Kaspar Hauser llega a la danza
Evitando todo lugar común con el filme homónimo de Werner Herzog, obra maestra de ese cine de ideas ilustradas, la pieza dancística de Danat Dansa estrenada el día 11 en el Teatro Central de la Expo 92 ahonda en la parte universal de la leyenda de Kaspar Hauser, una apasionante historia llena aún hoy de misterio, dudas y mitomanía. Kaspar nació a la vida social ya adulto, después de un encierro de casi 20 años. Un día alguien le mató. ¿Hijo de reyes? ¿Un paria autista sin más? No lo sabremos a pesar de la bibliografía de más de 2.000 volúmenes que ha generado.Hubo algo menos de media entrada dentro del moderno teatro, y un final con calurosos aplausos para Sabine Dalirendorf y Alfonso Ordóñez, que se enfrascan en una creación fuerte, intensa en la forma y los contenidos. Los materiales coreográficos están muy elaborados en una cuerda propia (casi se puede hablar ya de un estilo Danat), donde el gesto primitivo está tratado hacia dentro y en expansión concéntrica, lo que parece a simple vista un contrasentido, pero en danza es parte del efecto de un código riguroso. No hay improvisación, y el dibujo semeja brotes descontrolados de energía.

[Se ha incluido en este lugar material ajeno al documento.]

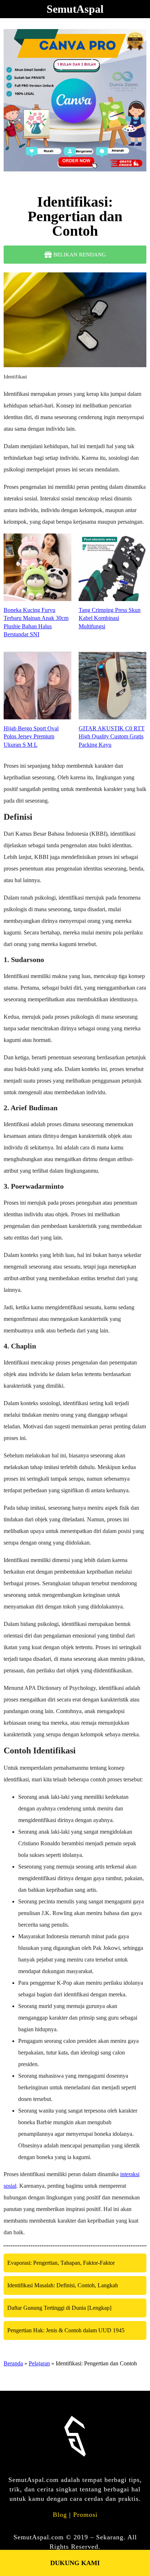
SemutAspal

Arropados por una escenografía hermosa y genial, los bailarines son todos Kaspar y hacen que el espectador también se encuentre preso de esa ola marina desbordada, brutal como la vida, inspirando ternura y hasta compasión ante cualquier intento de comprender el mundo. Kaspar y sus companeros saltan para asirse al retablo laico de madera, que abre sus hornacinas como símbolo del abrazo de un orden, y evitar ser arrastrados por el caos. El suelo circular gira y gira: es el torno del tiempo, devolviéndolos cada vez al proscenio. Altar y molino: es la máquina de la vida y representación del universo cercana a El Bosco. De los batientes emerge una mujer enorme, símbolo de matrona, virgen de la leche y guía umbilical que falta en,la vida de Kaspar. Mientras esa mater amabilis se desplaza lenta y silenciosa, Kaspar descubre y es descubierto por los demás. El grupo le asume y enseña el alfabeto con las palabras agua, pan, muerte. La comunicación es sólo parcial por esa aureola de soledad que es un muro invisible compartido por personaje y público.
Destaca Sabine con su baile teatral e intenso, convulsa y guiada por una especie de inercia creyente. Este Kaspar es una excelente producción con una música inspirada que transporta al oído moderno las polcas eslavas de pueblo, y el vestuario ayuda lo suyo con sensible buen gusto.